For those who have seen neither version of Leilo’s film, they focus on a middle aged woman named Gloria (Moore). She has been divorced for 12 years, has two grown children out living their own lives, works a boring job at an insurance company (that she is very good at), has a few close friends, and not much else. She spends some nights at a dance club for older adults – sometimes she makes eyes with the other men, sometimes it goes nowhere. It is here where she meets Arnold (John Turturro) – divorced only a year, who has a different sort of relationship with his family. They don’t seem to want to let him go – and they are on the phone with him a lot. He says he wants to break free and live his own life – but he always seems to be sucked back in – mainly because, in some way, he wants to be sucked back in.
Moore is one of the best actresses of her generation, and there is seemingly nothing that she cannot pull off. When you look at the range of her work from Short Cuts to Boogie Nights to Magnolia to The Hours to Far From Heaven to The Kids Are all Right to Still Alice and a whole lot more, she is not an actress you catch in a bad performance often. This is one of her better recent roles (certainly better than the aforementioned Still Alice, for which she finally won an Oscar – which was a great performance in a snooze of a film). It is a film built by small moments and gestures – because in many ways that is Gloria’s life (isn’t it all of our lives, really?). She has no one to confide in – not really. Her kids are living their lives, with their own problems. Her best friend (Rita Wilson) is still married, and while supportive, doesn’t quite understand Gloria. Her co-worker (Barbara Sukowa) is worried about her job. Her mother (Holland Taylor) has her own issues. And Arnold is someone she is just getting to know – feeling each other out. Gloria is outwardly happy – and perhaps most of the time, she is inwardly happy as well. But there is a creeping loneliness to her – seen only briefly in great moments of acting by Moore that really drive the performance and the movie. The last scene in the film – set to one of the cheesy pop songs Gloria loves so much (fittingly, Gloria by Laura Branigan) is such an amazing moment of acting by Moore that it made me like the film as a whole much more than I thought I did.

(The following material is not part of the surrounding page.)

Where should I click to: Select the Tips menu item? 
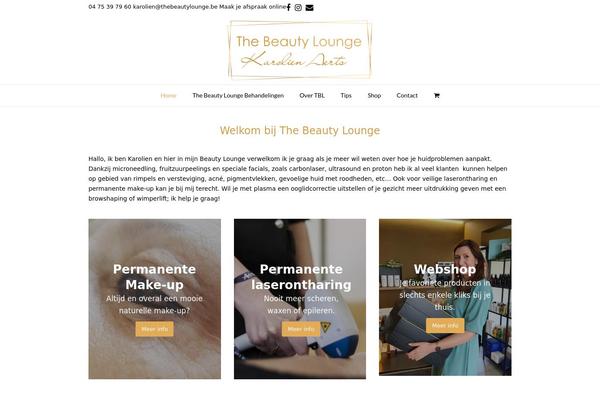coord(346,96)
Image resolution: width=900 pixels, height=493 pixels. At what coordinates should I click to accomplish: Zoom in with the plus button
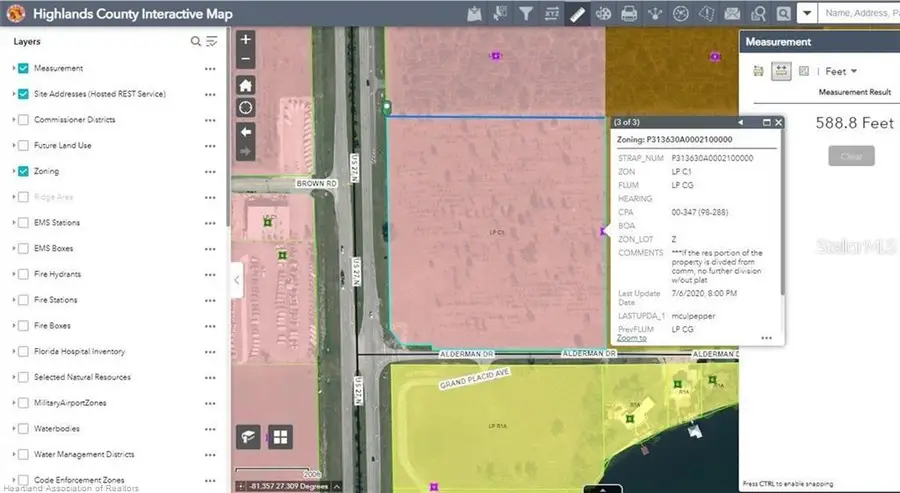[x=246, y=40]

And it also must be said that John Turturro is almost equally as great as Arnold. The original film cast an older man (who, frankly, I have mostly forgotten in the years since) – but Arnold is Gloria’s own age. Turturro brings interesting nuance to a character, who frankly, is more than a little bit of a cowardly asshole. And yet, Turturro makes you like him – at first anyway – and even in the end, you feel sorrier for him than anger with him – no matter what he has done.
As for Leilo, I’m not sure what he really had to gain by making this film again. He does a good job here – great with the actors, and as for the rest, he basically did the same thing as last time. As with the original and A Fantastic Woman and Disobedience, Leilo is building a solid resume of interesting film that are interested in a female point-of-view. I’m not sure he’s made a great film yet – but he certainly hasn’t made a bad one either. And even if this feels like a retread for him, it’s a good one.